Every specialized discipline has jargon and technical terms. Today everyone
memorizes Javascript frameworks instead.

> We have also these crazy tools now.

Yes, but we also have crazy tools that rapidly _create_ complexity. The
popularity of using tools we don't understand, didn't (directly) write, that
we cannot meaningfully inspect/audit (e.g. modern machine learning) is rapidly
adding unknown, interdependent complexity. This complexity is already[2]
spinning out of control. The only reason it _seems_ easier today due to most
of the problem being ignored.

[1]
[https://en.wikipedia.org/wiki/Front_panel#Booting](https://en.wikipedia.org/wiki/Front_panel#Booting)

[2]
[http://geer.tinho.net/geer.source.27iv17.txt](http://geer.tinho.net/geer.source.27iv17.txt)

------
fredley
This is undoubtedly incredibly impressive as a feat of engineering.

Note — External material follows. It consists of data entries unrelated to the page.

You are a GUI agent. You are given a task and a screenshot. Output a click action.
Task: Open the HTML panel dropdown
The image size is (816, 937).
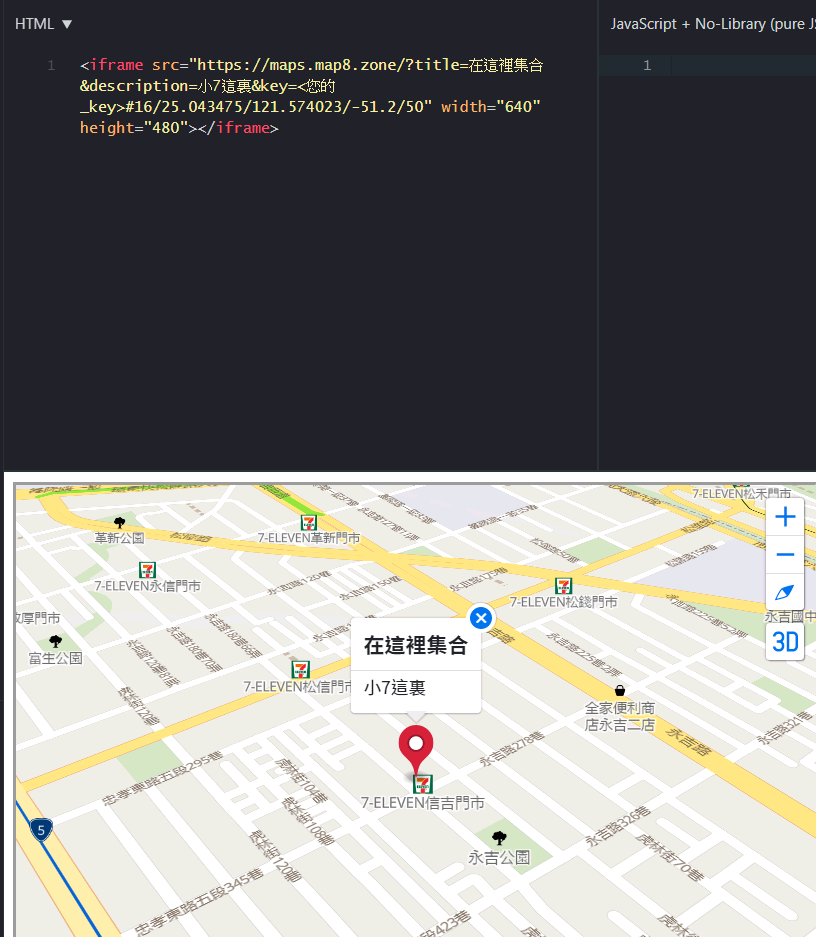(44, 24)

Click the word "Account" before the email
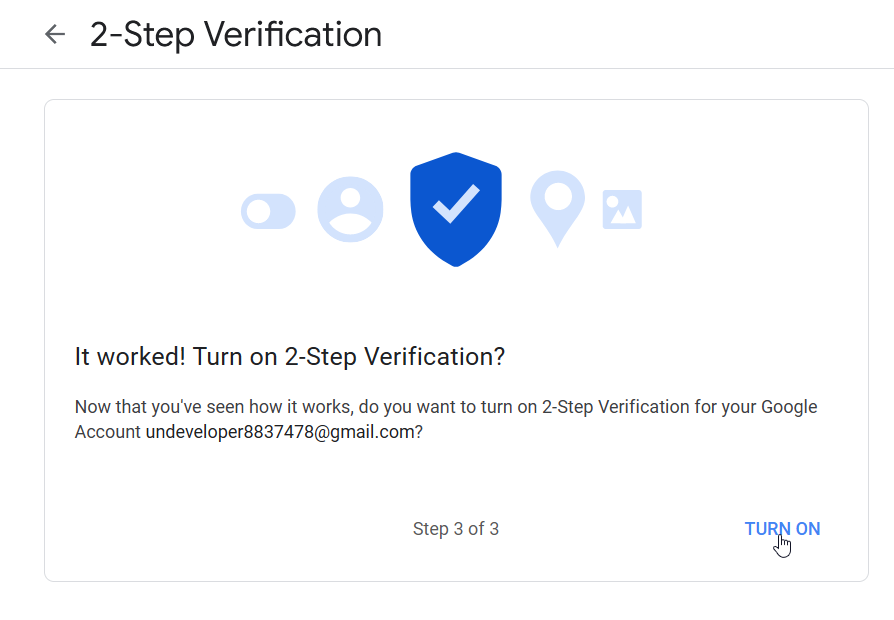(108, 432)
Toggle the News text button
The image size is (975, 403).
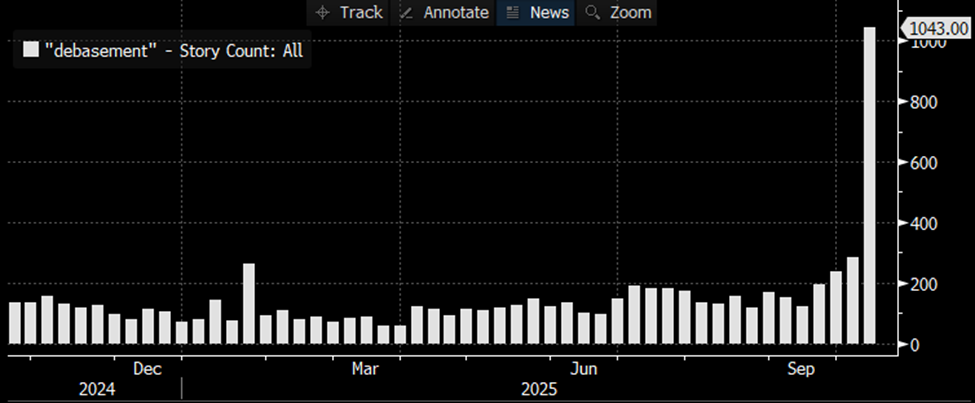point(549,13)
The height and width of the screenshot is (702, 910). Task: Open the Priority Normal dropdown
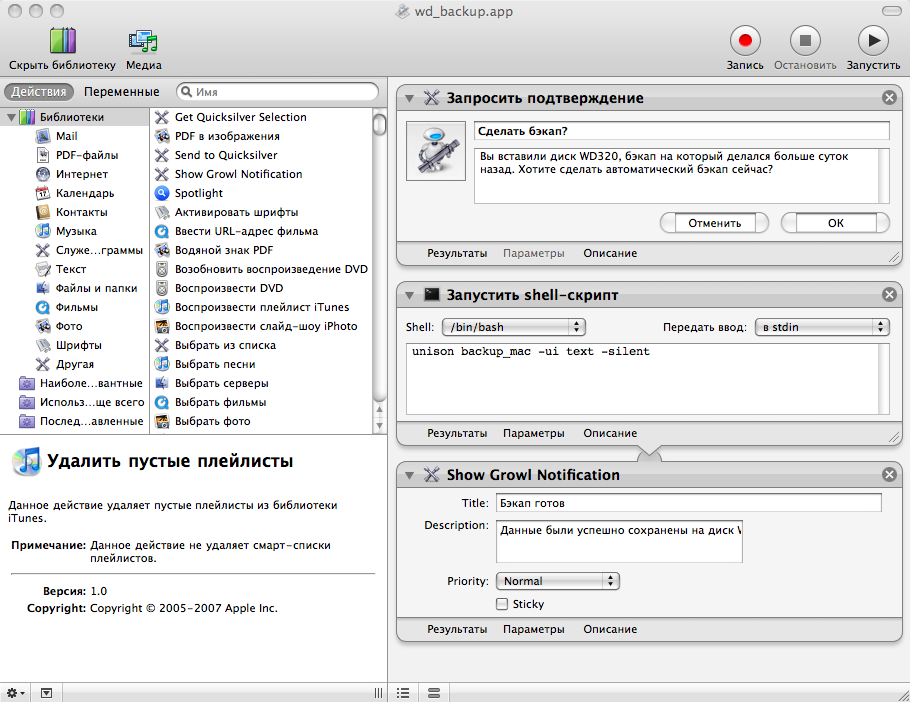pyautogui.click(x=557, y=581)
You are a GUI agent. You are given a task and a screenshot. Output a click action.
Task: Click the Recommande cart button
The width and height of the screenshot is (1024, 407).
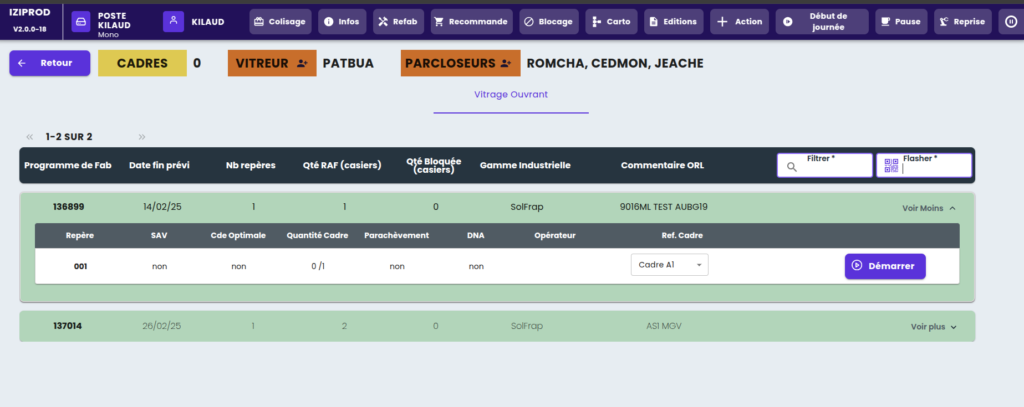point(471,21)
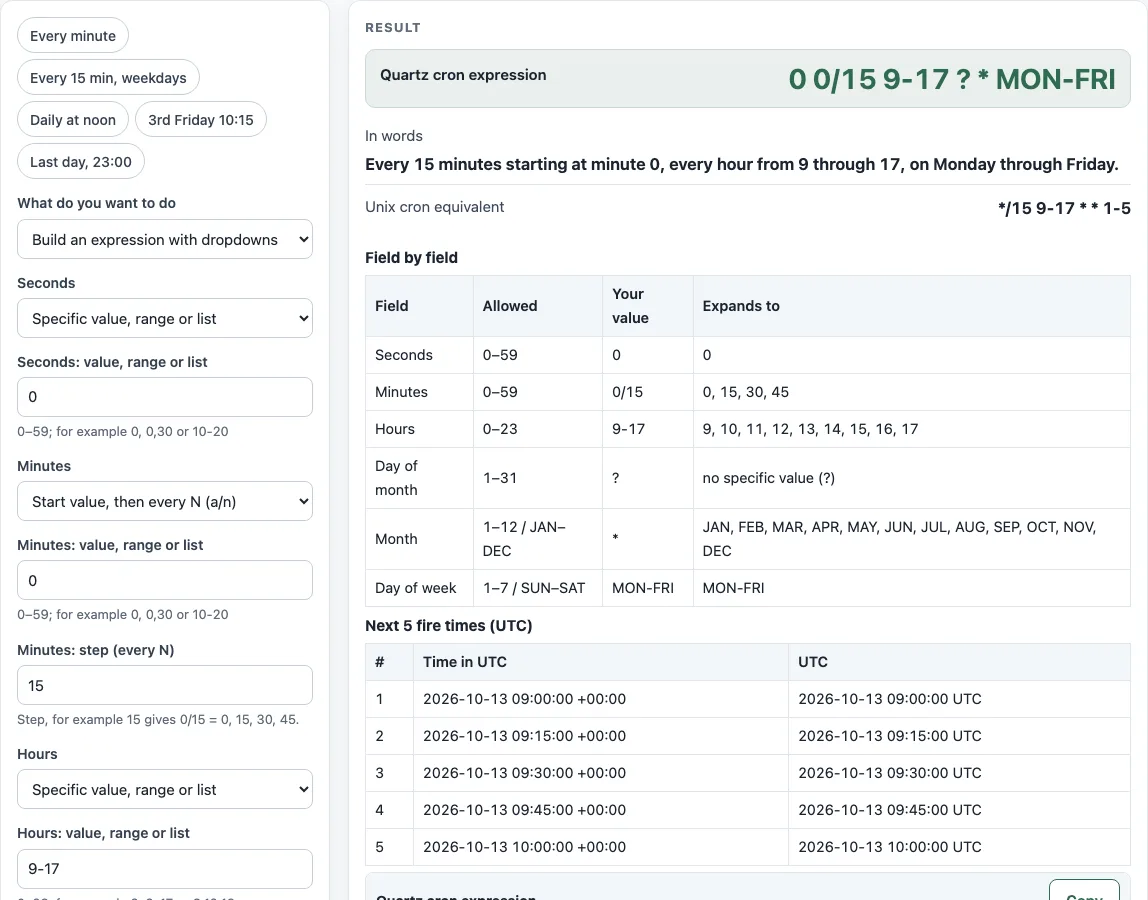
Task: Expand the Hours mode dropdown
Action: [165, 789]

Detecting
codes on those sample images with >95% accuracy is no mean feat. No doubt
Google uses its muscle for many worthier things than this, and the learning
from this project will be applied to many more 'serious' problems. I think
what this blog post triggers for some people is just a further step down the
road from Google as it was - a tech first solutions later company that solved
interesting problems because they were interesting - to Google of today/the
future - a big corporation that acts pretty much like any other, but with a
few neat tools in its toolbox.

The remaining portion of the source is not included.